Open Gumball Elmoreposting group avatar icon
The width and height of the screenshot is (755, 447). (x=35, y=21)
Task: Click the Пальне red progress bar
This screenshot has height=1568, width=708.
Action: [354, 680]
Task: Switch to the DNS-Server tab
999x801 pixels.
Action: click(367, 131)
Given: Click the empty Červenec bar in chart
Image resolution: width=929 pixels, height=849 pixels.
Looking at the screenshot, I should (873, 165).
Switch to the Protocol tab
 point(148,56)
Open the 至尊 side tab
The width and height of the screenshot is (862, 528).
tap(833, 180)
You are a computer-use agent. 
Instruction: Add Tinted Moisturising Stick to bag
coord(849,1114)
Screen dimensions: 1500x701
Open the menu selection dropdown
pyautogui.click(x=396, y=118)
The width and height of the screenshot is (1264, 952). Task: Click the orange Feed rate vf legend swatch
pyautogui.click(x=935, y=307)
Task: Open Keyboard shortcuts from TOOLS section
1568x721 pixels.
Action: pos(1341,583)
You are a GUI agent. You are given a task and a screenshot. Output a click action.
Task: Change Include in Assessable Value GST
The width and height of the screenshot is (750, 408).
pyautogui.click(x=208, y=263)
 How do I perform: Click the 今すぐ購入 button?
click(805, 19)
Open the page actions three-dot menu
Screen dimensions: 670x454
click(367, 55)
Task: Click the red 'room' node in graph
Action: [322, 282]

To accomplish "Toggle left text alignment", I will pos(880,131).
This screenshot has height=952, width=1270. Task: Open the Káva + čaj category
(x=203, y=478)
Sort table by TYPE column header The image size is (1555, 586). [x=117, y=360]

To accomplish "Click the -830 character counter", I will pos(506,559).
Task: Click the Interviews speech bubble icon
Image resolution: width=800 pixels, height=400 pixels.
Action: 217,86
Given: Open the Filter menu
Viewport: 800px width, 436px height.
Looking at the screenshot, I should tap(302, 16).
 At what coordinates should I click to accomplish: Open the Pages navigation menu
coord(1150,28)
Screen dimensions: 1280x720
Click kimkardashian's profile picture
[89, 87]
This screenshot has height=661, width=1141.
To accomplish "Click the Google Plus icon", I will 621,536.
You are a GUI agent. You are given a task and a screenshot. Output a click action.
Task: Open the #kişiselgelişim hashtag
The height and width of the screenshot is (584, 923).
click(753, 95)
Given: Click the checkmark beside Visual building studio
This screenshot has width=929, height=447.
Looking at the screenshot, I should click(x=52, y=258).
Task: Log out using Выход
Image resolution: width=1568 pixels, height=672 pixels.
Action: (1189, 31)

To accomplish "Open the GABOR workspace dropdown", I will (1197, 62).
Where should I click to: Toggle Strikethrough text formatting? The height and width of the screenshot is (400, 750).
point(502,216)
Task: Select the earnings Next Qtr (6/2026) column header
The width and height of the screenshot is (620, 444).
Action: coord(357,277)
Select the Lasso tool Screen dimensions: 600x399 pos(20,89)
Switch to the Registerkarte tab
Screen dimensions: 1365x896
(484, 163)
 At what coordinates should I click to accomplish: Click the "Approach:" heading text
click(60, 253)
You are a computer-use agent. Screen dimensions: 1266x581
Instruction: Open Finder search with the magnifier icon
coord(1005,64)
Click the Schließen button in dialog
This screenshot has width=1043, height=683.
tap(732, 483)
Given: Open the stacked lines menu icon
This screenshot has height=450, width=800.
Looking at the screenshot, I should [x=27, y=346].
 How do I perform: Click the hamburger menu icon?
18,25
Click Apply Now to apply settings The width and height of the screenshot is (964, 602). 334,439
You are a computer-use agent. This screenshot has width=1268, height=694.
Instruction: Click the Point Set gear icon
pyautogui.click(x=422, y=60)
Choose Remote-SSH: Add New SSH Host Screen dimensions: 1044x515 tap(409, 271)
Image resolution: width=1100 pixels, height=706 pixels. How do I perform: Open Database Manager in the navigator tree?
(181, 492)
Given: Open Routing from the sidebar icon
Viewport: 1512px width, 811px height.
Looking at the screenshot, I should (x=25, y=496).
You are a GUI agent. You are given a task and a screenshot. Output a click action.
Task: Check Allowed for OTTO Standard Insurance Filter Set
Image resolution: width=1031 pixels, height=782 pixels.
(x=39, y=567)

--------------------------------------------------

All of the data above must be set down again exactly.

Open Gumball Elmoreposting group avatar icon
The width and height of the screenshot is (755, 447). (x=35, y=21)
Task: Click the Пальне red progress bar
This screenshot has height=1568, width=708.
Action: [354, 680]
Task: Switch to the DNS-Server tab
999x801 pixels.
Action: click(367, 131)
Given: Click the empty Červenec bar in chart
Image resolution: width=929 pixels, height=849 pixels.
Looking at the screenshot, I should (873, 165).
Switch to the Protocol tab
 point(148,56)
Open the 至尊 side tab
The width and height of the screenshot is (862, 528).
tap(833, 180)
You are a computer-use agent. 
Instruction: Add Tinted Moisturising Stick to bag
coord(849,1114)
Screen dimensions: 1500x701
Open the menu selection dropdown
pyautogui.click(x=396, y=118)
The width and height of the screenshot is (1264, 952). Task: Click the orange Feed rate vf legend swatch
pyautogui.click(x=935, y=307)
Task: Open Keyboard shortcuts from TOOLS section
1568x721 pixels.
Action: pos(1341,583)
You are a GUI agent. You are given a task and a screenshot. Output a click action.
Task: Change Include in Assessable Value GST
The width and height of the screenshot is (750, 408).
pyautogui.click(x=208, y=263)
 How do I perform: Click the 今すぐ購入 button?
click(805, 19)
Open the page actions three-dot menu
Screen dimensions: 670x454
click(367, 55)
Task: Click the red 'room' node in graph
Action: [322, 282]

To accomplish "Toggle left text alignment", I will pos(880,131).
This screenshot has height=952, width=1270. Task: Open the Káva + čaj category
(x=203, y=478)
Sort table by TYPE column header The image size is (1555, 586). [x=117, y=360]

To accomplish "Click the -830 character counter", I will pos(506,559).
Task: Click the Interviews speech bubble icon
Image resolution: width=800 pixels, height=400 pixels.
Action: 217,86
Given: Open the Filter menu
Viewport: 800px width, 436px height.
Looking at the screenshot, I should tap(302, 16).
 At what coordinates should I click to accomplish: Open the Pages navigation menu
coord(1150,28)
Screen dimensions: 1280x720
Click kimkardashian's profile picture
[89, 87]
This screenshot has height=661, width=1141.
To accomplish "Click the Google Plus icon", I will 621,536.
You are a GUI agent. You are given a task and a screenshot. Output a click action.
Task: Open the #kişiselgelişim hashtag
The height and width of the screenshot is (584, 923).
click(753, 95)
Given: Click the checkmark beside Visual building studio
This screenshot has width=929, height=447.
Looking at the screenshot, I should click(x=52, y=258).
Task: Log out using Выход
Image resolution: width=1568 pixels, height=672 pixels.
Action: (1189, 31)

To accomplish "Open the GABOR workspace dropdown", I will (1197, 62).
Where should I click to: Toggle Strikethrough text formatting? The height and width of the screenshot is (400, 750).
point(502,216)
Task: Select the earnings Next Qtr (6/2026) column header
The width and height of the screenshot is (620, 444).
Action: coord(357,277)
Select the Lasso tool Screen dimensions: 600x399 pos(20,89)
Switch to the Registerkarte tab
Screen dimensions: 1365x896
(484, 163)
 At what coordinates should I click to accomplish: Click the "Approach:" heading text
click(60, 253)
You are a computer-use agent. Screen dimensions: 1266x581
Instruction: Open Finder search with the magnifier icon
coord(1005,64)
Click the Schließen button in dialog
This screenshot has width=1043, height=683.
tap(732, 483)
Given: Open the stacked lines menu icon
This screenshot has height=450, width=800.
Looking at the screenshot, I should [x=27, y=346].
 How do I perform: Click the hamburger menu icon?
18,25
Click Apply Now to apply settings The width and height of the screenshot is (964, 602). 334,439
You are a computer-use agent. This screenshot has width=1268, height=694.
Instruction: Click the Point Set gear icon
pyautogui.click(x=422, y=60)
Choose Remote-SSH: Add New SSH Host Screen dimensions: 1044x515 tap(409, 271)
Image resolution: width=1100 pixels, height=706 pixels. How do I perform: Open Database Manager in the navigator tree?
(181, 492)
Given: Open Routing from the sidebar icon
Viewport: 1512px width, 811px height.
Looking at the screenshot, I should (x=25, y=496).
You are a GUI agent. You are given a task and a screenshot. Output a click action.
Task: Check Allowed for OTTO Standard Insurance Filter Set
Image resolution: width=1031 pixels, height=782 pixels.
(x=39, y=567)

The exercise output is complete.